In Pulaski County, “New Dublin Presbyterian Church” recalls that the church’s congregation is one of the oldest in Southwest Virginia, consisting of 45 families by 1769. Revolutionary War officer Col. Joseph Cloyd donated the land for the first sanctuary, built in 1781. In the mid-1800s church members included enslaved African Americans. The church is affiliated with the May 9, 1864, Battle of Cloyd’s Mountain and its cemetery contains the graves of veterans from the Civil War, and World Wars I and II. The present sanctuary, the third on the site, dates to around 1875.
In Goochland County, “Land Conservation in Virginia” will be the focus of a new marker. In 1966 the General Assembly enacted Virginia’s Open-Space Land Act to promote land conservation. James M. Ball Jr. granted the first open-space easement to the Virginia Outdoors Foundation, a state agency. He then conveyed his ownership of the 104-acre property to the University of Richmond for use as an outdoor classroom and laboratory.
Finally, besides the Rappahannock site, another marker highlighting African American schools will draw attention to the “George Washington Carver High School” in Chesterfield County, established in 1948. Consolidating two previous segregated black high schools, the school operated for 22 years as the county’s only public high school for African American students and served as a social hub for the black community. It closed in 1970, when the county finished implementing its desegregation plan.
All eight markers were approved by the Virginia Board of Historic Resources, which is authorized to designate new historical markers, at its April 17 quarterly board meeting in Richmond. Typically, it can take upwards of three months or more before new markers are erected and dedicated by their sponsors.
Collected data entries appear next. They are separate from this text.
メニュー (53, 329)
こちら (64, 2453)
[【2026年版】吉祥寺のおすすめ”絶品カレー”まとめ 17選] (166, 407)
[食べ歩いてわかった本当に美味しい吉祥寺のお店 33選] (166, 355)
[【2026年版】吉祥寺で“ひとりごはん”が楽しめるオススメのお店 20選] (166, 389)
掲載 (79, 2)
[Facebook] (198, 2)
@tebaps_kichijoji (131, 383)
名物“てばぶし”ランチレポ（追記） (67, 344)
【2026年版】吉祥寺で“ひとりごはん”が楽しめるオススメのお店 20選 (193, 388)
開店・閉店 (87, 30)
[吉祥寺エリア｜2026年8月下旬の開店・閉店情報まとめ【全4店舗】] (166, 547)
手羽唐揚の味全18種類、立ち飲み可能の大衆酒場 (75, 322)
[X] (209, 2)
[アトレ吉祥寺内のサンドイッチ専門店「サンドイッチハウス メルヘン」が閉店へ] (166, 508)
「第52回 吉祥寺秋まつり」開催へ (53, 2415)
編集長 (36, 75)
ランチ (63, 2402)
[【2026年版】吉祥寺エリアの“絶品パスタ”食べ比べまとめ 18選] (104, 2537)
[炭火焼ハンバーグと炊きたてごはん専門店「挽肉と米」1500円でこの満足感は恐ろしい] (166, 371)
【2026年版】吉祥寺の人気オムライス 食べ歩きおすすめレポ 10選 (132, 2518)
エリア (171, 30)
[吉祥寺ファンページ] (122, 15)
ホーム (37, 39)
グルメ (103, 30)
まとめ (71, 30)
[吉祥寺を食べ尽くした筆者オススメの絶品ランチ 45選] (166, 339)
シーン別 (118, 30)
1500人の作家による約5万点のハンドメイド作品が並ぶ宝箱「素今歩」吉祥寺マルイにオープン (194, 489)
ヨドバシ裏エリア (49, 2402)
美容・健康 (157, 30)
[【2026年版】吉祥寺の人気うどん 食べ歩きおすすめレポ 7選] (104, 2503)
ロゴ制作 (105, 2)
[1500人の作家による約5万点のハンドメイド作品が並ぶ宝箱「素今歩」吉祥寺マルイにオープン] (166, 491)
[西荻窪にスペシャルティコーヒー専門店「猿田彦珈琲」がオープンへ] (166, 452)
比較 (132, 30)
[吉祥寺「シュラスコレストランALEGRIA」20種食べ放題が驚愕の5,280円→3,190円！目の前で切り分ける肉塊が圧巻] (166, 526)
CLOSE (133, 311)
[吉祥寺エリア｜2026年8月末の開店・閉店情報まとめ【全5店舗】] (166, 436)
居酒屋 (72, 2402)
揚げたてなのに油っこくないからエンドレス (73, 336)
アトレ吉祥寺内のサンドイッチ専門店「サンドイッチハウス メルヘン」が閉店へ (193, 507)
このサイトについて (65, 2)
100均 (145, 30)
The manufacturing cost of each new highway marker is covered by its sponsor.
The Virginia highway marker program, which began in 1927 with installation of the first historical markers along U.S. 1, is considered the oldest such program in the nation. Currently there are more than 2,600 official state markers, most of which are maintained by the Virginia Department of Transportation, except in those localities outside of VDOT’s authority.
The markers are erected not to “honor” their subjects but rather to educate and inform the public about a person, place, or event of regional, state, or national importance. In this regard, markers are not memorials.